I just read an interview with Ava DuVernay and Ryan Coogler where Ava complained that they, as black directors, rarely get asked questions about their technique, just the content of their work. It seems like there's a similar general blind spot happening with Daniels. This film has a lot of style and control, beyond the freakazoidality* and negritude.

*Kids, look that one up!



ODIE


So let’s talk technique. The first shot of the movie is the huge White House room where Whitaker is sitting. It’s almost a parody of the “by the numbers” opening for a message picture. Then Daniels immediately thrusts us into the harsh world of Cecil's plantation-set youth. It's as if he had to wash the gloss off with dirty reality. Throughout the film, he goes back and forth like that, as if he's saying "here's what you want to see" then flipping it to  "here's what you need to see."



BOONE

Yes!  It punched the audience right in the stomach! I heard people gasp at the plantation scene.



ODIE

He really screws with audience expectation there. When the plantation owner, who has just finished raping Mariah Carey, points his gun on her husband, Daniels waits a few beats. The audience is lulled into thinking it's just a threat. But then he tightens the frame just before the gunshot…



BOONE


And the father (David Banner) was so hesitant and docile. You wouldn't expect him to get blown away like that, just as you wouldn't expect an unarmed teenager with a bag of Skittles to get taken out.



ODIE


I immediately thought of ?uestlove's article about how he wasn't worth shit. Banner looked big enough to jump down, turn around and pick multiple bales of cotton, yet his "boss" just shoots him, as if to say "Plenty more niggers where that came from!"

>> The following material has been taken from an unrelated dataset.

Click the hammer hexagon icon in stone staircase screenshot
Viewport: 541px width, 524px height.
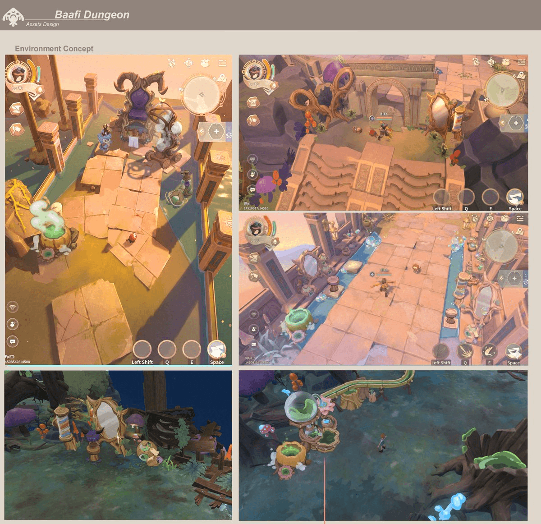[x=252, y=120]
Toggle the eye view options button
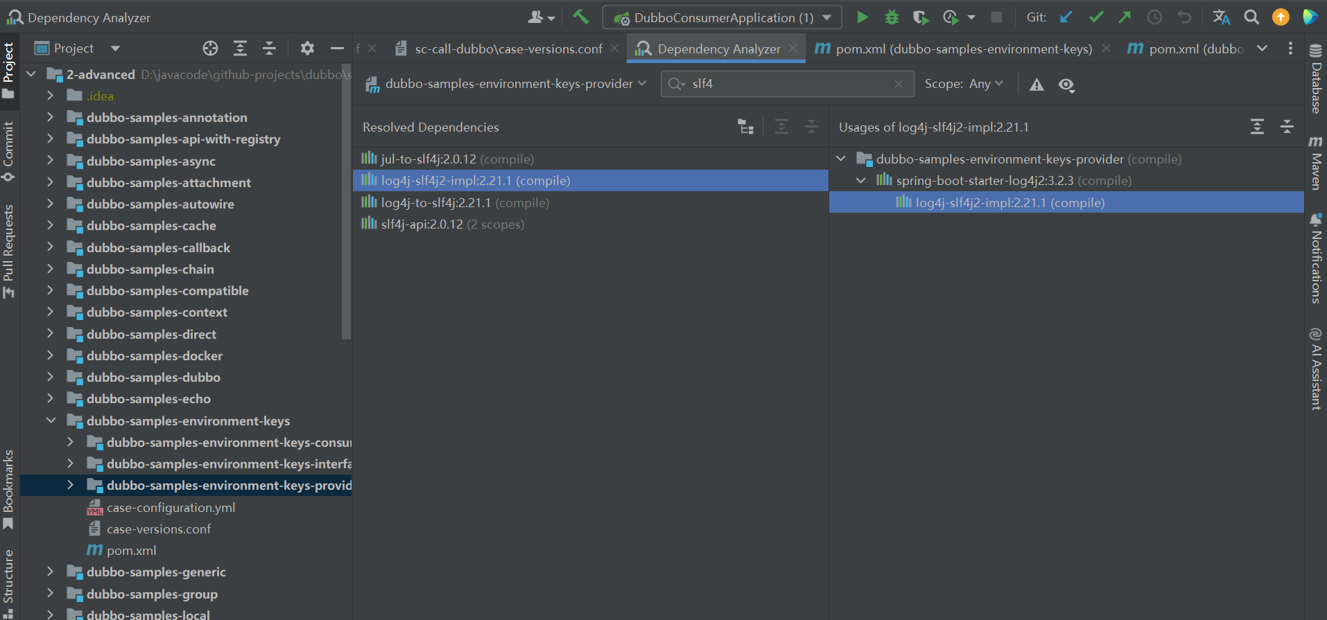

Vanessa Redgrave's reaction to this would be comical if it weren't so damn sad. She tells young Cecil "you're gonna be in the house now. I'll teach you how to be a house nigger." Never mind that the kid's just seen his father get his brains blown out. Daniels frames the scene as a Great White Father moment, but with Vanessa Redgrave instead of a man. No doubt, one of Daniels' fascinations is with depictions of racial power in the compositions of his shots.


BOONE

Yeah, I was mentally cataloging various scenes as still frames as the movie went along. There are some that tell the whole story in one composition. He also boldly puts, in vibrant, high definition color, scenes we're used to seeing in very sketchy, grainy black and white: Lynchings, racist mobs attacking freedom riders, the FBI and police assaults on the Black Panthers. Not that we haven't seen these things re-enacted in full color before, but there's something really garish and disturbing about the way Daniels has them photographed here, somewhat similar to the extreme closeups of a slave being picked apart by dogs in Django Unchained.



ODIE


The cinematography is another character here. In all the scenes involving the Presidents and the rituals of serving them, the screen is lit up like Christmas. It's TOO bright.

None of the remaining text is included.